I once had an elderly friend, the great-grandmother of my daughter's high school boyfriend, who lived with him and his adopted mom, who was his grandmother. The g-grandma's name was Gertrude. She was my kind of woman. (Actually, both g-grandma and mom/grandma were, but Gertrude was a character that I grew to love.) Gertrude was in her late 70s when her g-grandson and my daughter were dating. I was in my late 40s. We were going somewhere together--probably a high school band competition--when we needed to walk across some slushy/icy pavement. I instinctively linked my arm into hers as we walked, to help steady us both. She looked at me in total disdain and said, "Don't put me in that category yet!" I chuckled and let go of her arm, telling her that I was hoping she would hold me up, but I got her message loud and clear. She wasn't ready to be considered an old person. Kinda like my own grandmother who somewhat resented being put into a nursing home after surgery, saying she didn't like being around those old people. She was in her 70s at the time and had been in a wheelchair for years.
All my life, I have been fiercely independent. While I thought I should be able to rely on people to help take care of me, they never did. I always ended up, by design or consequence, taking care of them. When I divorced my daughter's father, I was convinced that I could have another mate if/when I wanted one, but I didn't look. I never, ever, was afraid of being alone. I'm not easily frightened. Never have been. And then I got old.
Disability kind of crept up on me. I retired two years earlier than I should have, but there were needs at home with my daughter and grandchildren living with me. I wanted to be there to help them out, and I did. The bottom fell out shortly after retirement, and I have struggled since with family issues and physical problems. I'm doing what I can but there are communication obstacles that I can't control, and old age concerns that can't be fixed.

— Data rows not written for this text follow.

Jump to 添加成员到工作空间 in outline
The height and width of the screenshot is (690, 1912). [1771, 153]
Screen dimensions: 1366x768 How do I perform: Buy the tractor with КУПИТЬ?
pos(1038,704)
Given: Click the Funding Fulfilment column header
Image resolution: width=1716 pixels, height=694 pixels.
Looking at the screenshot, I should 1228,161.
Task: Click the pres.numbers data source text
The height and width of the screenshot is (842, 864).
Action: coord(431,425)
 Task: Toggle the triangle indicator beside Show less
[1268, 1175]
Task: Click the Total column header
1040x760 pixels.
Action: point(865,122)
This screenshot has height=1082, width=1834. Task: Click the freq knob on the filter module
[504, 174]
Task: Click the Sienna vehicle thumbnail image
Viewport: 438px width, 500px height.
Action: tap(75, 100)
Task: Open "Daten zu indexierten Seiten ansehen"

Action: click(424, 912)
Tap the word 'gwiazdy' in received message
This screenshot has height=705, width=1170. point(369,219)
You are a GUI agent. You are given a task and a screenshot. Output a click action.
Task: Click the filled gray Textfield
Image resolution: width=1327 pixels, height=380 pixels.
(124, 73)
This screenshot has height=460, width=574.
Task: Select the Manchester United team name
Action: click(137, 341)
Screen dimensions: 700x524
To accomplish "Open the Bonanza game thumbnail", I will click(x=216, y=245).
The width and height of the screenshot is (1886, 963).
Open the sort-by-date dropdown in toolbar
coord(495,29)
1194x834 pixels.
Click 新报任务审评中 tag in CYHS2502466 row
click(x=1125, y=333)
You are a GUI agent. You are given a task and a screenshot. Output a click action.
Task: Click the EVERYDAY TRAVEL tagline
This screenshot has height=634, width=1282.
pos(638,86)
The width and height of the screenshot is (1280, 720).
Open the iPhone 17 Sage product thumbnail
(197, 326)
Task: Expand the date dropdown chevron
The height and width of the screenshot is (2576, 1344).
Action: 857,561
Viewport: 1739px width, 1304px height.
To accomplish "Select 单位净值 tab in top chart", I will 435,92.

In all of my independence of former years, I never understood that there would come a time when I could no longer take care of myself. The time is now. Fortunately, I have a helper. She can't do everything, but she does a lot. Every day on my own is both a blessing and a curse. This old steel magnolia is rusting. I'm in a limbo, of sorts, scarcely knowing what to do about the tough questions because my next of kin is so far away and seemingly out of touch. Every new day brings new questions. I consider each revolution around the sun to be a blessing, but I need to be tending to details while I still can. The pandemic has turned me into a lump, and I'm not happy about it! But...but...I keep plugging along.
Can't keep a steel magnolia down for long...I hope...even with rust.